◆ **Provided passage**:

◇ ◇ ◇ ◇ ◇ ◇ ◇

On 26 July 2012 the Council obtained judgment against Richard Bowyer who was found to be in contempt of court.  He had continued to argue that he had no knowledge of the fraud and that he only became aware of the fraud when his son had served his defence to the contempt proceedings.  However, the court held that this was not credible and that Richard Bowyer was the driving force behind the claim.  Furthermore, the court noted that he had some familiarity with the legal process having himself previously made a large successful personal injury claim against another local authority.

Marc Bowyer's case had always been presented on the basis that following the accident he had been unable to move due to the injury sustained.  He was however unable to explain how the ambulance crew who attended him after the accident found him the 10 to 15 minutes' walk away from where the pothole was located.

It was suggested that Mr Jones had only mentioned the fall from a wall in an attempt to speed up the ambulance attendance.  An analysis of the 999 call revealed that the possibility of a delay (due to the high number of emergency calls that night) was only mentioned at the end of the call, after Mr Jones had already referred to the wall. 

A final bizarre twist was that under cross-examination Richard Bowyer said that his son had told him that en route to the party he had in fact tripped over the pothole and on the way back had fallen from the wall.  This was the first time this had ever been mentioned.  In giving judgment Singh J commented on this issue:-

"We are disturbed that it indicates a willingness on the part of the Third Defendant to make up things during the course of his sworn evidence in order to bolster his account when he saw difficulties in it exposed through cross-examination"

In passing sentence Rafferty LJ referred to the recent Supreme Court decision in Summers v Fairclough Homes Limited (2012) and the judgment of Moses LJ  in South Wales Fire and Rescue Service v Smith (2011) HC  where he said:-

"For many years the courts have sought to underline how seriously false and lying claims are to the administration of justice.  False claims undermine a system whereby those who are injured as a result of the fault of their employer or a defendant can receive just compensation".  He went on:-

"Those who make such false claims if caught should expect to go to prison.  There is no other way to underline the gravity of the conduct.  There is no other way to deter those who may be tempted to make such claims, and there is no other way to improve the administration of justice".

◇ ◇ ◇ ◇ ◇ ◇ ◇

◆ **Required tasks**:
1. In the passage on the Bowyer contempt case, on what date did the Council obtain judgment against Richard Bowyer?
2. Name every judge mentioned in the passage on the Bowyer contempt case.

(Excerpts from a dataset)
◇ ◇ ◇ ◇ ◇ ◇ ◇

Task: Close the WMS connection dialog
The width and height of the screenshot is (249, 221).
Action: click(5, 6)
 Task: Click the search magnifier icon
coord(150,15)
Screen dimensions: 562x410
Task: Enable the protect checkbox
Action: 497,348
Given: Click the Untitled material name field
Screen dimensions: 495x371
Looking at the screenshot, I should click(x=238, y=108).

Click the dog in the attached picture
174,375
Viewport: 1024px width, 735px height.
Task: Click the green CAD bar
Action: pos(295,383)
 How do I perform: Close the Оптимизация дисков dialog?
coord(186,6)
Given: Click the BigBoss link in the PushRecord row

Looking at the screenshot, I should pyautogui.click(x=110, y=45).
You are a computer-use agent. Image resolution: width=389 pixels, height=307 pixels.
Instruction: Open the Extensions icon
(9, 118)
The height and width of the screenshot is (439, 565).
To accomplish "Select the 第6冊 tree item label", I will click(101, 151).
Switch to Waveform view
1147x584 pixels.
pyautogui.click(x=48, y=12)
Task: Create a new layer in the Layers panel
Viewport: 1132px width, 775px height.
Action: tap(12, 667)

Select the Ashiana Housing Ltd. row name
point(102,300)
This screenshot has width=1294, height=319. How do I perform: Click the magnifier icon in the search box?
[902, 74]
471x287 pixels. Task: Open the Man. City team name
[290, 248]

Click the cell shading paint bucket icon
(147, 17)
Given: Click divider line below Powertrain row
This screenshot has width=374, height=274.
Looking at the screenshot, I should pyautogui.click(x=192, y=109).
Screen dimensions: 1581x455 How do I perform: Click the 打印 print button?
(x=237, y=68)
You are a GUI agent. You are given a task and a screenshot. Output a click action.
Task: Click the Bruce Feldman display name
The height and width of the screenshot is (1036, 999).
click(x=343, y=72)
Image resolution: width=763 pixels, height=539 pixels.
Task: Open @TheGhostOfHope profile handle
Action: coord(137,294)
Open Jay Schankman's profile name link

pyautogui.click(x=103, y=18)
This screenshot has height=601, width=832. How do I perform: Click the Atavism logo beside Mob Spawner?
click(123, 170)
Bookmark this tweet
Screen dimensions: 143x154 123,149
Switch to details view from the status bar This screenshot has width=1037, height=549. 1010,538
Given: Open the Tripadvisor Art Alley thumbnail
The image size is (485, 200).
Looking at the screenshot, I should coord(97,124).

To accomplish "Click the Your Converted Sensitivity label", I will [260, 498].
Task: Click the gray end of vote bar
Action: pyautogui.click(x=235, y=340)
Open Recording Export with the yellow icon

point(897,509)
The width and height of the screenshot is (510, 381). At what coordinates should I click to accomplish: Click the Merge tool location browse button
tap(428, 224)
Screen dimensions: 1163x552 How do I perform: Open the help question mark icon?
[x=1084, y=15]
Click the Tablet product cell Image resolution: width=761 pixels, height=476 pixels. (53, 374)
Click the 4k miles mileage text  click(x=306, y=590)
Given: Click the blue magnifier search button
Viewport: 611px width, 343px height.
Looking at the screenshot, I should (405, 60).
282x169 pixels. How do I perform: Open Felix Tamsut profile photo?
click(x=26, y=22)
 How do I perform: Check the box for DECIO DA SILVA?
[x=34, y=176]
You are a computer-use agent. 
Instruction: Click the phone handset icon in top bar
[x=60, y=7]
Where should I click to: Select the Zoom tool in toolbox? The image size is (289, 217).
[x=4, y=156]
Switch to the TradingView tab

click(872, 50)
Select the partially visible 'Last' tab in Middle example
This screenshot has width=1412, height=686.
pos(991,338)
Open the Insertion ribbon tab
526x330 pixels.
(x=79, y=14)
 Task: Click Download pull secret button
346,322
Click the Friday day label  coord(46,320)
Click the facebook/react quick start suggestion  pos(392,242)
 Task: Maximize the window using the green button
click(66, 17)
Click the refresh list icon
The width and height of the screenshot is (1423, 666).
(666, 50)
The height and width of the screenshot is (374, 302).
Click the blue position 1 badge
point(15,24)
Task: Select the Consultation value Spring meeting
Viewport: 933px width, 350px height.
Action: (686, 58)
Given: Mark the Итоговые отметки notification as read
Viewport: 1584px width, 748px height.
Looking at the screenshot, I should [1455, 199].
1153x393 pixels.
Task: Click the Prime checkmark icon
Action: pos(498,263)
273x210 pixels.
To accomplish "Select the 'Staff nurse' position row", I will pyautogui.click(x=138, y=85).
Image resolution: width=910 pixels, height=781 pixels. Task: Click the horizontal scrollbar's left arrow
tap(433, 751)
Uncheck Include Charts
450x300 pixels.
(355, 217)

◇ ◇ ◇ ◇ ◇ ◇ ◇

◆ **Task solutions**:
1. 26 July 2012

2. Singh J, Rafferty LJ, Moses LJ